Biopython intron-exon boundary nucleotide frequencies
Hello, I have two different arrays composing of 10 nucleotides in an intron and exon junction, and an exon intron junction that I got from a GenBank file. Now the arrays look simething like this:

Array1 = [Seq(ATTCATTCGG), Seq(GGCTAGATTG), Seq(CATGTAATGC)]

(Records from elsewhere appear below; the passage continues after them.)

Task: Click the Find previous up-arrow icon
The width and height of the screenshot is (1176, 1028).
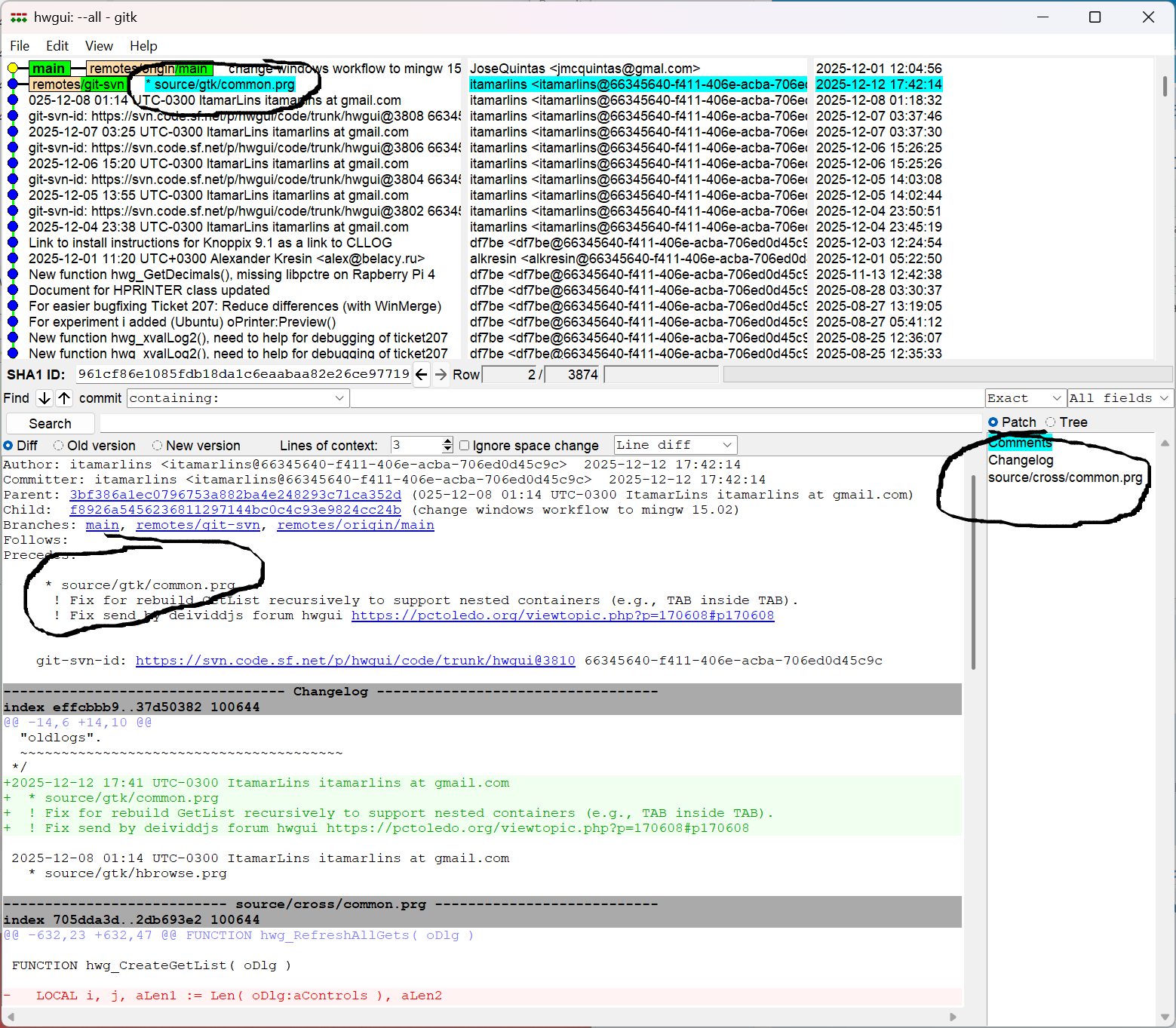Action: coord(64,397)
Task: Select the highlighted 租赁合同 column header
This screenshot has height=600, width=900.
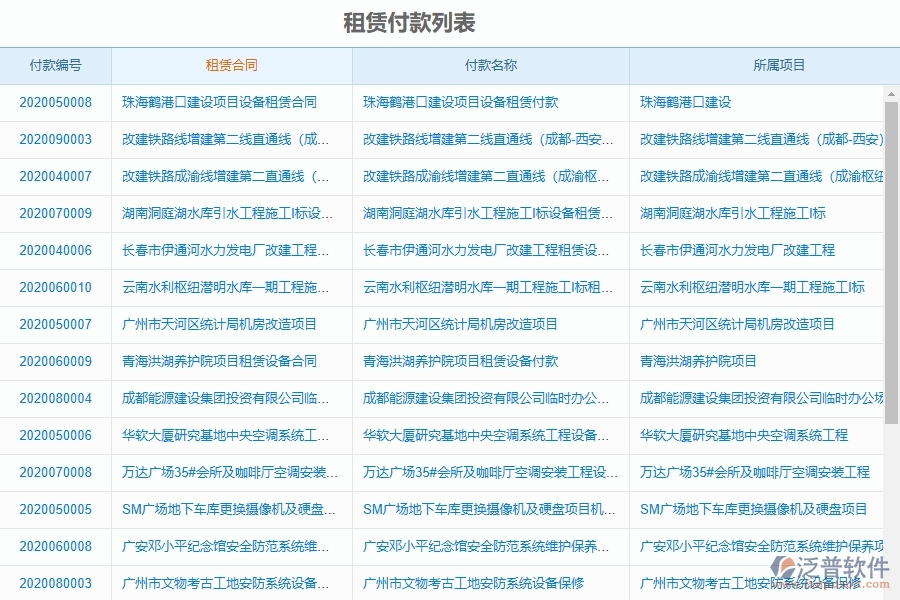Action: coord(230,65)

How do I calculate the frequency of each nucleotide in each position of the junction?

5 weeks ago
Joe 20k

Eukaryote genomics is not a area of expertise for me so apologies if I miss some subtlety with the exons/introns here, but if the tasks is as simple as it appears you should just be able to do something like this:

from collections import Counter
from Bio.Seq import Seq

Array1 = [Seq("ATTCATTCGG"), Seq("GGCTAGATTG"), Seq("CATGTAATGC")]

for i in zip(*Array1):
print(Counter(i))


Result:

Counter({'A': 1, 'G': 1, 'C': 1})
Counter({'T': 1, 'G': 1, 'A': 1})
Counter({'T': 2, 'C': 1})
Counter({'C': 1, 'T': 1, 'G': 1})
Counter({'A': 2, 'T': 1})
Counter({'T': 1, 'G': 1, 'A': 1})
Counter({'A': 2, 'T': 1})
Counter({'T': 2, 'C': 1})
Counter({'G': 2, 'T': 1})
Counter({'G': 2, 'C': 1})


This is just the printed representation, if you want to use the dicts produced by counter, you can simply assign them to a list or something.